[Collected data entries]
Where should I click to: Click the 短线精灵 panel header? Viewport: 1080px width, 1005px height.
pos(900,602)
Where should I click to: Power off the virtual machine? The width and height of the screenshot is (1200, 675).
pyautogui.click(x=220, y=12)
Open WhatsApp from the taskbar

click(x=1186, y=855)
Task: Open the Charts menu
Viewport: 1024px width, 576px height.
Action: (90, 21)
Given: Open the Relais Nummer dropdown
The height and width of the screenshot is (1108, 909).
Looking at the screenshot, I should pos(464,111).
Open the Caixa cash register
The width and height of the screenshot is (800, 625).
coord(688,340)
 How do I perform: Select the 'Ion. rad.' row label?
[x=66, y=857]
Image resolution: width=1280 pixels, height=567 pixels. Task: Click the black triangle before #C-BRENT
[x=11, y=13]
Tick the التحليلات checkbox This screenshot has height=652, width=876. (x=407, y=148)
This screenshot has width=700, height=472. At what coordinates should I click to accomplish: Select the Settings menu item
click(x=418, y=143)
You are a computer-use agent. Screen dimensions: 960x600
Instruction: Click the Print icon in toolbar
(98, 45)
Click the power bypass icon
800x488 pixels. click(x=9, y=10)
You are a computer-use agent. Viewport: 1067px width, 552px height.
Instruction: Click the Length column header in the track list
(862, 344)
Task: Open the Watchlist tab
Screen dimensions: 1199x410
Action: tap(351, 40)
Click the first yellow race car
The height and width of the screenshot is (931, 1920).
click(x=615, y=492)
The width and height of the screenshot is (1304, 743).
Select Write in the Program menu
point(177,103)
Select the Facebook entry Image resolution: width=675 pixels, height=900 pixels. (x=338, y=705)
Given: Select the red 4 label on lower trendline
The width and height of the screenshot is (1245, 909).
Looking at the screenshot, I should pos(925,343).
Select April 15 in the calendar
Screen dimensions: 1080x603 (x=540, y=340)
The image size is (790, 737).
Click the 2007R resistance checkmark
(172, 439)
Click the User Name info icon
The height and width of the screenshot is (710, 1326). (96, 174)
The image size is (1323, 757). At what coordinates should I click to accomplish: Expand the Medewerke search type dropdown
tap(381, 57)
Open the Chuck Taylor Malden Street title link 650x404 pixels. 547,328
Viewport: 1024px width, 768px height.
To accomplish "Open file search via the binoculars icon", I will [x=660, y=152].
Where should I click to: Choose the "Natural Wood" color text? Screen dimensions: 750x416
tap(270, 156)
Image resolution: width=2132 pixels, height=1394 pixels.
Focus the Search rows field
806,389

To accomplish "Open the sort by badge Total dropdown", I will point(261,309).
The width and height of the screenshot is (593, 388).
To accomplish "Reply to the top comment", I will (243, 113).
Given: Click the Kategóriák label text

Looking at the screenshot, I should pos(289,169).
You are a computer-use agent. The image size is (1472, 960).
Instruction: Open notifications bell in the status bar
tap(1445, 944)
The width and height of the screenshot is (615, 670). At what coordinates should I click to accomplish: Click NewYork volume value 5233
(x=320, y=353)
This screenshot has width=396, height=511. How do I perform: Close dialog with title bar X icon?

**EXERCISE**:
Write down again the exact lines running from the beginning of the data to the line containing "Given: Open the Relais Nummer dropdown", with both ends included.

**REPLY TO THE TASK**:
Where should I click to: Click the 短线精灵 panel header? Viewport: 1080px width, 1005px height.
pos(900,602)
Where should I click to: Power off the virtual machine? The width and height of the screenshot is (1200, 675).
pyautogui.click(x=220, y=12)
Open WhatsApp from the taskbar

click(x=1186, y=855)
Task: Open the Charts menu
Viewport: 1024px width, 576px height.
Action: (90, 21)
Given: Open the Relais Nummer dropdown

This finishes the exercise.